高海燕 汤哲锋 李冬雷
河北保定市第二中心医院CT室 保定 072750
64排螺旋CT头颈部CTA检查对脑动脉瘤合并自发性蛛网膜下腔出血的临床应用
高海燕汤哲锋李冬雷
河北保定市第二中心医院CT室保定072750
【摘要】目的评价64排螺旋CT头颈部CTA检查对脑动脉瘤合并自发性蛛网膜下腔出血(SAH)的临床应用价值。方法回顾性分析83例脑动脉瘤合并SAH患者的CT血管成像(CTA)检查结果,影像学资料经容积再现(VR)、最大密度投影(MIP)、多平面重建(MPR)、仿真内窥镜(VE)技术等技术处理,将该结果与DSA或手术结果进行对照研究。结果83例患者中,DSA或手术结果检出瘤体93个(单个瘤体73例,2个瘤体10例),CTA共检出瘤体91个,与DSA或手术结果比较漏诊2个,CTA的诊断敏感性为97.8%,诊断符合率很高(χ2=25.632,P=0.011)。结论CTA检查脑动脉瘤合并SAH快速、无创,且敏感性很高,能够显示瘤体大小、瘤颈、瘤轴指向以及载瘤动脉与血管的关系等信息,具有很高的临床参考价值。
【关键词】脑动脉瘤;自发性蛛网膜下腔出血;CT血管造影;应用价值
SAH的发病原因较多,但以动脉瘤和脑血管畸形最为常见[1]。
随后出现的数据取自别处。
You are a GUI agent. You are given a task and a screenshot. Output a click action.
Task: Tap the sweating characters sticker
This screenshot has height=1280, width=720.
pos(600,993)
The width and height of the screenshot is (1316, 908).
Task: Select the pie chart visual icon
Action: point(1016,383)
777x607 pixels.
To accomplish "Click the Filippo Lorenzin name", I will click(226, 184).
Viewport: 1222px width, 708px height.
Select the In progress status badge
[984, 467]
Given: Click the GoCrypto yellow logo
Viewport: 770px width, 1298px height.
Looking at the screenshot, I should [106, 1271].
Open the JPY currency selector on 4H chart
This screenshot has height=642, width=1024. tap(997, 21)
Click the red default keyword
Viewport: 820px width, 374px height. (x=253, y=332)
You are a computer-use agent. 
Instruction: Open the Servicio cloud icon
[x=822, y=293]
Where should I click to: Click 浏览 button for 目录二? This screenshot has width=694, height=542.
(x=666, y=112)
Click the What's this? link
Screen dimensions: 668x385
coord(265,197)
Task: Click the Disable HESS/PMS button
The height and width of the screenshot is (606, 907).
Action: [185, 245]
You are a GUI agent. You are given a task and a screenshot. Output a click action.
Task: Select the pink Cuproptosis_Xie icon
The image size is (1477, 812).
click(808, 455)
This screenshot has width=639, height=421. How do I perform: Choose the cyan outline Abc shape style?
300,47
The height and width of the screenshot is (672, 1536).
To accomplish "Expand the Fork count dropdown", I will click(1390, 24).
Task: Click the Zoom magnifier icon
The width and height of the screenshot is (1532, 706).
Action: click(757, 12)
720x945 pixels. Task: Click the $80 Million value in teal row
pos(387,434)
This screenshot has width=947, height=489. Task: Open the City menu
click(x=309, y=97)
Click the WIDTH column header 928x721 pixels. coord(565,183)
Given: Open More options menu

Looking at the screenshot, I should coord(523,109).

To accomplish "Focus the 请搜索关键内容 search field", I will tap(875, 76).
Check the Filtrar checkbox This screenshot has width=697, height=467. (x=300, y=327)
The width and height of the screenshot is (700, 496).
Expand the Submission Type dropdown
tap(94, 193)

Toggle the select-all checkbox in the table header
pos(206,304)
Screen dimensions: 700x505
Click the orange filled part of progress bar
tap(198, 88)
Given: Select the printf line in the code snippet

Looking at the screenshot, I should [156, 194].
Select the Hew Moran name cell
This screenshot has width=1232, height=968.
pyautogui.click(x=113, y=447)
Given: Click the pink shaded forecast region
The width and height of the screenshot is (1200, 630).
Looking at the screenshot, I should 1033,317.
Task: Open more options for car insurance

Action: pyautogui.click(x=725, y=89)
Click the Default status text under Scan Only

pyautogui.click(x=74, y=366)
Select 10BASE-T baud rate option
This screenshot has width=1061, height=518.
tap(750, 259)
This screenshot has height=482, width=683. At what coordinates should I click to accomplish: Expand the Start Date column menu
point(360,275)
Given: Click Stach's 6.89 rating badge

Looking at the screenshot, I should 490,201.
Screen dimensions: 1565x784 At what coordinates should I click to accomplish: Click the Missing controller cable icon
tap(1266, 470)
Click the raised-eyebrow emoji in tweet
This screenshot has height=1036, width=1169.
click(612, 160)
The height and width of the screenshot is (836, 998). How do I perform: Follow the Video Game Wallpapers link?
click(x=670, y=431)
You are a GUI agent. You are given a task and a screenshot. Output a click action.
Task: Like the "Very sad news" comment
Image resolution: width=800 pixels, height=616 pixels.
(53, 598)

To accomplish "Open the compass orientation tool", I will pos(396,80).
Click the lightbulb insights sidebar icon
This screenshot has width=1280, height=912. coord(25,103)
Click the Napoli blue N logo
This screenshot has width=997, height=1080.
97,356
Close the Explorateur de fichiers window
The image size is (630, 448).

SAH患者临床表现为急性发作的剧烈头痛,且常伴昏迷或严重的神经系统受累症状,致死率和病死率均很高,及时、准确的诊断对改善患者预后具有重要意义。多层螺旋CT平扫联合CTA诊断SAH具有明显优势,更短的检查时间能够争取更多的抢救时间,无创检查可降低患者的危险系数,检出率高能够为临床确诊提供重要参考[2]。本文回顾性分析我院2010-01-2014-06收治的83例脑动脉瘤合并SAH患者的CTA影像学结果,认为64排螺旋CT头颈部CTA检查对脑动脉瘤合并SAH有很高的临床应用价值。现报告如下。
1资料和方法
1.1一般资料选择我院2010-01-2014-06收治的83例脑动脉瘤合并SAH患者为研究对象,均经数字减影血管造影(DSA)检查或手术证实,且均行64层螺旋CT脑血管三维成像检查。男68例,女15例;年龄19~76岁,平均(52.7±12.3)岁。SAH诊断符合1996年全国第4届脑血管病学术会议制订的《各类脑血管疾病诊断要点》中的相关诊断标准[3]。所有患者均表现为急性发作的剧烈头痛,脑膜刺激征阳性,未见局灶性神经功能缺损体征,无昏睡、昏迷等严重意识障碍。
1.2检查方法
1.2.1CTA检查方法:纳入此次研究的83例脑动脉瘤合并SAH患者均在发病后24~48 h内行CTA检查。所有患者的CTA检查均采用GE 64层螺旋CT机,扫描参数:电压120 kV、自动毫安、扫描层厚0.625 mm、螺距0.969:1、转速0.4 s/周、床速19.37 mm/s。先行头部CT常规平扫,而后以4.5~5.0 mL/s速度缓慢注入40 mL造影剂(20 mL造影剂+20 mL生理盐水),并在C4水平监测双侧颈动脉充盈时间-密度曲线,以此计算出最优延迟时间,采用平扫+增强双期自颅底至颅顶进行头部扫描;同时,建立静脉通道,并经此以高压注射器经肘静脉注入60 mL优维显,注射速度为4.5~5.0 mL/s,而后再以相同速度注入30~40 mL生理盐水。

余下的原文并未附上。